While much of the current debate over health care reform is in Washington, D.C., where members of Congress are debating a number of proposals to repeal and replace significant elements of the Affordable Care Act (ACA), it is important to remember that the states remain the primary regulators of the insurance industry. In particular, states have authority to determine which entities and individuals are licensed to sell insurance, determine what insurance products enter the market, impose solvency standards, establish consumer protections, and enact various other laws and regulations affecting the industry. Depending on what health care reform legislation is enacted at the federal level, the states may have even greater flexibility to shape their respective health insurance markets.

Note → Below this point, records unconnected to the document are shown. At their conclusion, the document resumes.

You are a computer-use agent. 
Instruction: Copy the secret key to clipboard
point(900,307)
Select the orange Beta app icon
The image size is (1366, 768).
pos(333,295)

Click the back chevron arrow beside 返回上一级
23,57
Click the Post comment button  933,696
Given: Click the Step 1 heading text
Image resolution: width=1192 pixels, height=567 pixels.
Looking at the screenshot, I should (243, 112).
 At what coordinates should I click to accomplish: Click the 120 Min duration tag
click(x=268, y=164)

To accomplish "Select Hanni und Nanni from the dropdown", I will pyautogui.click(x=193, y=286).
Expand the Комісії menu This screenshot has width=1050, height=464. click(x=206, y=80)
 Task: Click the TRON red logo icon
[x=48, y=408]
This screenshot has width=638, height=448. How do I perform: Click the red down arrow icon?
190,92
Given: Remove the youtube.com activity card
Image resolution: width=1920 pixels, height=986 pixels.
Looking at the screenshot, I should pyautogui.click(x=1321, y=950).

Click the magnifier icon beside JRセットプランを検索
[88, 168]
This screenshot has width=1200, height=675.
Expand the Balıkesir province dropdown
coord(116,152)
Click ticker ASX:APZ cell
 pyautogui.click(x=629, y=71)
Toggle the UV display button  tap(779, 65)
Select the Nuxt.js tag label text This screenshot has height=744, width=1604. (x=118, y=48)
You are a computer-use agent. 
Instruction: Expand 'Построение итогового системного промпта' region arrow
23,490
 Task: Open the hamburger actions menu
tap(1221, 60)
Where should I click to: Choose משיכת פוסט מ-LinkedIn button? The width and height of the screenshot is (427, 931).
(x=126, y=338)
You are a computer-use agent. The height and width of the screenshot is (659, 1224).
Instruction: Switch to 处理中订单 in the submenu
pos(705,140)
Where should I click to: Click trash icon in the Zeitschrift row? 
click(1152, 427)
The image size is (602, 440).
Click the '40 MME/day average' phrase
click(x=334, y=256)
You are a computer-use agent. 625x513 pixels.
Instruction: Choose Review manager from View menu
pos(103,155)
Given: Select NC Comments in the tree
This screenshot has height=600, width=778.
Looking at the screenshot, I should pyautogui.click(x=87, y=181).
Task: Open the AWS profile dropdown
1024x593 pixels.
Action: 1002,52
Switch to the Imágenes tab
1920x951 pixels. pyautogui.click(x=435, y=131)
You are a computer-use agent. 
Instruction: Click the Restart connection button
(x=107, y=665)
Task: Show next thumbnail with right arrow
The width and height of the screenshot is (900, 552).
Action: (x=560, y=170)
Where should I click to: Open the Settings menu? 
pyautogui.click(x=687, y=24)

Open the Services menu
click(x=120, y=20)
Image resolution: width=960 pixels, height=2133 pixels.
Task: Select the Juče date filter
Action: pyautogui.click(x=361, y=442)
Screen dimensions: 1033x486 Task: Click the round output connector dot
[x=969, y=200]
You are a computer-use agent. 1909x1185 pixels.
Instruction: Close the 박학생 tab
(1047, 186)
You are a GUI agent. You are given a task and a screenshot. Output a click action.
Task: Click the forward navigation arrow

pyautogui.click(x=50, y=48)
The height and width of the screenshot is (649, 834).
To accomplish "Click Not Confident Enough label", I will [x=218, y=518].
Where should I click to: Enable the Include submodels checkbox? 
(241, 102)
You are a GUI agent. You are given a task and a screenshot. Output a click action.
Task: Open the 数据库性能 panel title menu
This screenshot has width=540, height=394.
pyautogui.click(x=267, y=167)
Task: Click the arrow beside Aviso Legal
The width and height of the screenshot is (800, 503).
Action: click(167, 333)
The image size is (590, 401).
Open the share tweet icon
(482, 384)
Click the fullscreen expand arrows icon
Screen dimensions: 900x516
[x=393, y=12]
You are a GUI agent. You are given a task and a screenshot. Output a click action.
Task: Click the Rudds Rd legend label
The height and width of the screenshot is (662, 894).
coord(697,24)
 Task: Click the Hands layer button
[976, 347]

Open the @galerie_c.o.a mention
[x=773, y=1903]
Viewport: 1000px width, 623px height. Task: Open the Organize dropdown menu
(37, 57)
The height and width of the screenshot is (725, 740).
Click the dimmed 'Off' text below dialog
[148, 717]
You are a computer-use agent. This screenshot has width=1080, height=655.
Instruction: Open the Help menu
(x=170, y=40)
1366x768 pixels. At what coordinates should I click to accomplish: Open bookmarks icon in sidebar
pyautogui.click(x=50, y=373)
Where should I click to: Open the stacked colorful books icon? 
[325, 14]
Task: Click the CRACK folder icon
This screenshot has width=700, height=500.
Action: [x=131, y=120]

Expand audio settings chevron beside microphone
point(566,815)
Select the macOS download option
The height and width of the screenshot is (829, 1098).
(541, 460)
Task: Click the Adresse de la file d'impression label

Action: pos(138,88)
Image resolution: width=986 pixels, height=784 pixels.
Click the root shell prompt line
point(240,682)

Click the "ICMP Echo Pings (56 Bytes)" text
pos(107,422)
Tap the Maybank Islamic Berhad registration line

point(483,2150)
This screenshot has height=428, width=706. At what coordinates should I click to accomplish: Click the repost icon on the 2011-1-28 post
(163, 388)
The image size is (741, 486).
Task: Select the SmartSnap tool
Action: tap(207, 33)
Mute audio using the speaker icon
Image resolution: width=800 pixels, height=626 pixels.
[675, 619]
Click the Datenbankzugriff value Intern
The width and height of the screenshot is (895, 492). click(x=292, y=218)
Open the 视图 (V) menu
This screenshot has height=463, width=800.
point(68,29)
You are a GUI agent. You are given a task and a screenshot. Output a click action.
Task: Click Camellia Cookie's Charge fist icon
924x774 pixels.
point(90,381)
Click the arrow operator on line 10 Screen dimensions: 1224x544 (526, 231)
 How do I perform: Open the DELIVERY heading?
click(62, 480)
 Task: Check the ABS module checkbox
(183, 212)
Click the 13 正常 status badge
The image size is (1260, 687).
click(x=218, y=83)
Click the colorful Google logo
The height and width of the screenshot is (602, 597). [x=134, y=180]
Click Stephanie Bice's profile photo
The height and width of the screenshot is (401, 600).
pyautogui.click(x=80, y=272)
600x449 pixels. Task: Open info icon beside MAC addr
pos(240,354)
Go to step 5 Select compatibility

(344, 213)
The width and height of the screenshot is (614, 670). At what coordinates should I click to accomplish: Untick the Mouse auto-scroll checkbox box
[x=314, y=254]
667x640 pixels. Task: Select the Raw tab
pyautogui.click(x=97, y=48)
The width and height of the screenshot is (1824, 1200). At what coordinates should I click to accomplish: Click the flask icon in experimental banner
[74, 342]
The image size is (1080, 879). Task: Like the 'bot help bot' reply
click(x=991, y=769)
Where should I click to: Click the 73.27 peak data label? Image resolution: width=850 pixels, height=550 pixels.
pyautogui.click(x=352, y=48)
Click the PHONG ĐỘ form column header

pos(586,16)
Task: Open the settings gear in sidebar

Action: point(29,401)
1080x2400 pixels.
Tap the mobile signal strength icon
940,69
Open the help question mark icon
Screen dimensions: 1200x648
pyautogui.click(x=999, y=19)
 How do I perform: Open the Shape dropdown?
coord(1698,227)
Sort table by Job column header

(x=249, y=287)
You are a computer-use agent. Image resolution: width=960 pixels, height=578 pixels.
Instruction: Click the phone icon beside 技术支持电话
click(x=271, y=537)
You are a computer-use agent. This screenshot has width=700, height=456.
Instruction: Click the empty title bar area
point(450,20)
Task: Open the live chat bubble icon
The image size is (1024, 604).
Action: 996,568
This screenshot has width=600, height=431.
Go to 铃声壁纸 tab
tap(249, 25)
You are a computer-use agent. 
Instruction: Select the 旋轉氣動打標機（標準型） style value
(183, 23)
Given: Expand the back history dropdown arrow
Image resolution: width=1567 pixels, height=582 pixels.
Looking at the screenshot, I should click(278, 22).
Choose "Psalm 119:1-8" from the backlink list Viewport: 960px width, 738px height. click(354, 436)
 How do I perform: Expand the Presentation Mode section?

However, some states are not waiting for Congress to address this issue and are moving forward to enact broad, sweeping changes to the health insurance market. In one instance, California is considering legislation to establish a single-payer healthcare system that would cover all medical expenses for all residents in the state. Under the California proposal, individuals covered under Medicare or Medicaid and those insured through the private individual or group market would lose their current coverage and would instead be covered under the single-payer program. Other states, such as Nevada, are considering related proposals that would greatly expand the state’s Medicaid program by amending the eligibility standards to permit significantly more individuals to enroll. Other states may consider undertaking similar efforts in the months and years ahead.
In almost every legislative session, there will be many state proposals designed to further increase the accessibility and affordability of health insurance. NAIFA supports initiatives that foster a robust and competitive private market to offer employers and individuals ample coverage options to meet their health care needs. NAIFA will advocate on behalf of its members to ensure that choice, quality, competition, and access to professional service be a part of any health care reform effort.